Önce her aklı başında ve kendi iradesine sahip, her Türk vatandaşının ve hele gerçek Müslümanların bu sözlerden çok ders alacağına inanıyorum.
Eğer kişi;
Akıllı ve çalışkan ise TAKDİR et.
Aptal ve çalışkan ise DİKKAT et.
Akıllı ve tembel ise İKAZ et.
Aptal ve tembel ise DEFET.
***
Bu sözlerin üzerinde derin düşüncelere daldıktan sonra, bir rüyada gibi şu sözleri hatırladım:
“İstiklal Savaşı bir masaldır. Atatürk’ü yüceltmek için uydurulmuş ve nesillerin beyni yıkanmıştr.”
***
Bu sözlerin sahiplerine ben, ‘insan’ diyemiyorum.
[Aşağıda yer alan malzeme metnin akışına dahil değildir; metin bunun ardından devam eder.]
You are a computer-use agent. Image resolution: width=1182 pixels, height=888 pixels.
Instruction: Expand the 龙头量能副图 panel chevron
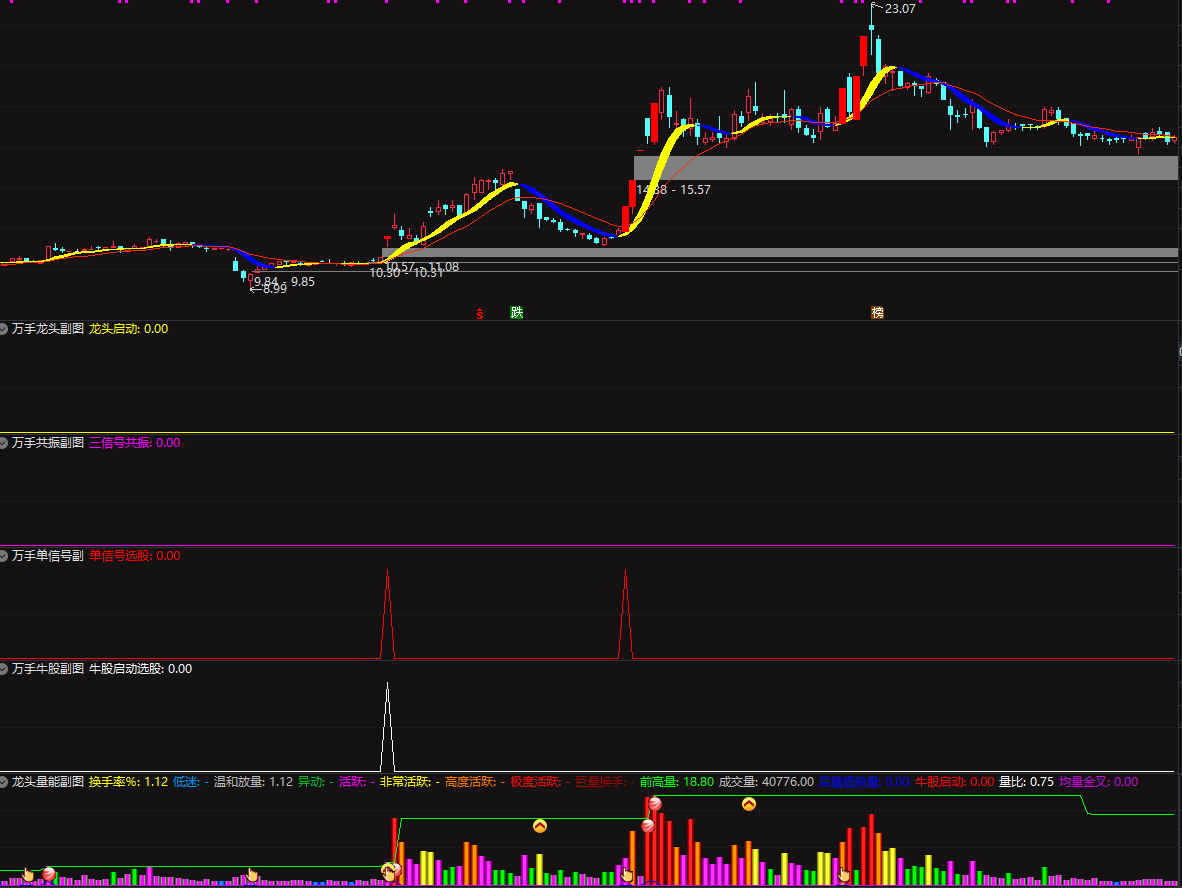click(x=4, y=781)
1966 yılında derlenmiş bir yazı, sakladıklarımdan elime geçti.
Bugün, toplum yapımızın ne hale geldiğine çok üzülen bir vatandaş olarak, bu yazının her kesimdeki değerli okurlarımın hafızalarında iz bırakacağına inandığım için paylaşmayı kendime görev bildim!
***
İtil, atıl ama SATILMA.
Doğru devril ama EĞİLME.
Seslen, uslan ama YASLANMA.
Yaklaş, konuş, tanış ama UZAKLAŞMA.
Zulmü devir, nefsi devir ama ÇAM DEVİRME.
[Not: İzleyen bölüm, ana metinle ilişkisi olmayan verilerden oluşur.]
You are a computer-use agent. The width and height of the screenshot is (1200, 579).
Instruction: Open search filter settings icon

Ev al, araba al, abdest al ama BEDDUA ALMA.
Rakibini seç, sınıfını seç ama GÜLÜP GEÇME.
Sayıcı ol, alıcı ol, kalıcı ol ama BÖLÜCÜ OLMA.
Elini aç, gözünü aç, kapını aç ama AĞZINI AÇMA.
Eşini beğen, aşını beğen ama KENDİNİ BEĞENME.
Paranı ver, selam ver, canını ver ama SIRRINI VERME.
Emek ver, kulak ver, bilgi ver ama BOŞ VERME.
Günleri say, servetini sağ, büyüklerini say ama YERİNDE SAYMA.
***
Türk ve Atatürk düşmanlığı ile gözleri dönmüş ahlaksızların, bu sözlerden bir ders alacağını hiç zannetmiyorum. Çünkü toplum öyle bir yangın içinde ki, durmak bilmeyen, yalan, cek ve cak fırtınalarının önünde sürükleniyor.
Ne hazindir ki, seksen milyon insanımız çok mutsuz!
Ne Diyanet’e, ne eğitime ve ne de adalete güveni olmayan bir toplum…
Peki ne olacak? Hala ‘böyle gelmiş, böyle gider’ diye yerimizde sayıyoruz.
Neyiz, ne değiliz bilen var mı?
Tek kişiye bağlı, tek sesli medya…
İş çok, yapan yok. Hele konuşanların cek-cakları çekilmez oldu.
Veli Ali olmuş, Ali de Veli… Hacı yatmaz oyunu seyrediliyor.
Böyle bir ruh halinin hüznü içinde ne söylemek istedim bilemiyorum.